Assignment
Starting with the line that holds "The width and", reproduce each line through the last one of the data, exactly as written. Pictures are not copied.

Data excerpts
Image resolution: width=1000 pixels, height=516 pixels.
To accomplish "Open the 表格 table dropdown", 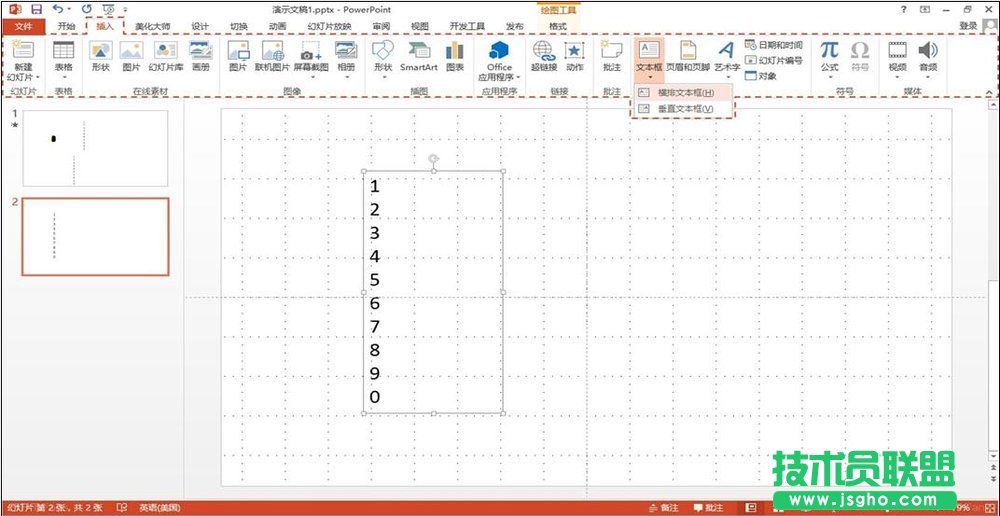I will pos(63,76).
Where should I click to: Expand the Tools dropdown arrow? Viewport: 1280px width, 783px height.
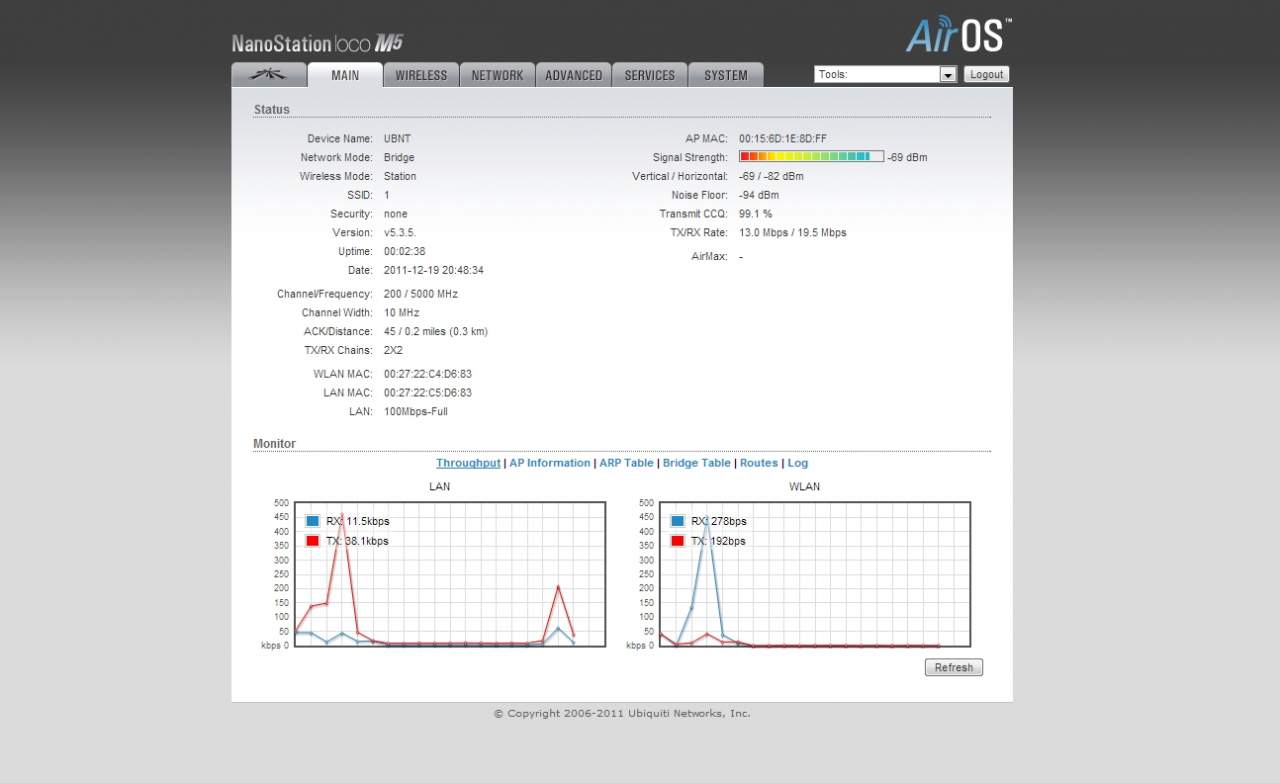point(948,75)
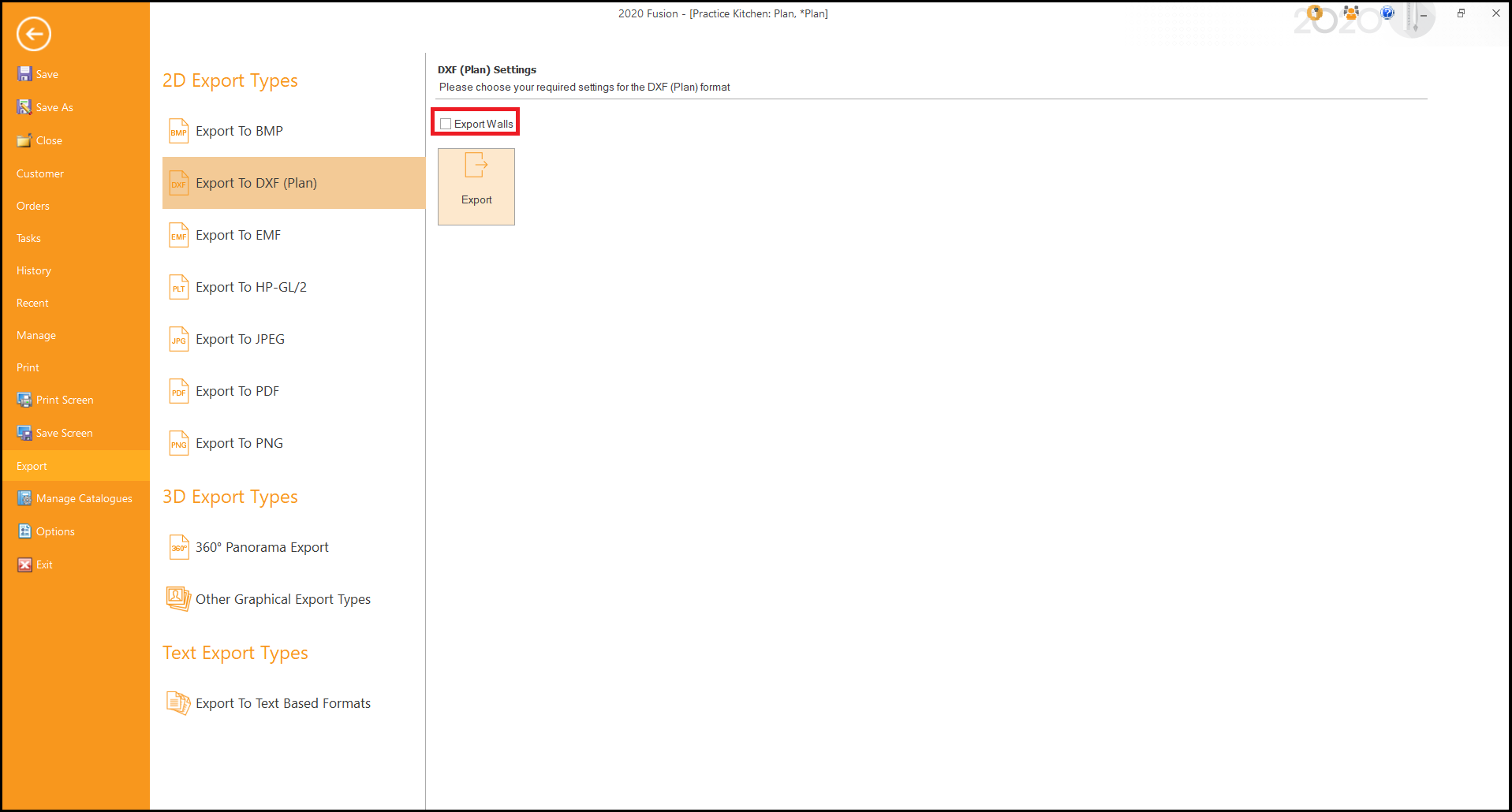
Task: Open the Customer section in sidebar
Action: click(x=40, y=173)
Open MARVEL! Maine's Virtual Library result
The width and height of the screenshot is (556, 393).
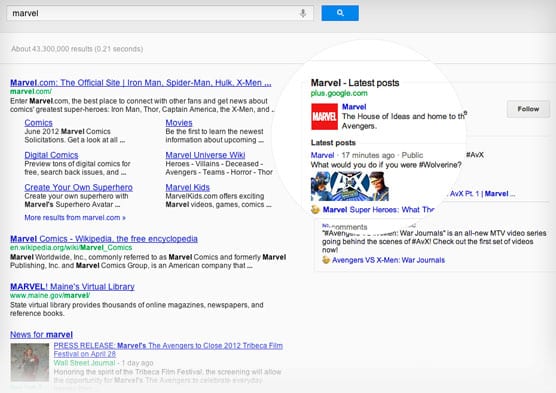coord(72,287)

Your response
The width and height of the screenshot is (556, 393).
coord(72,287)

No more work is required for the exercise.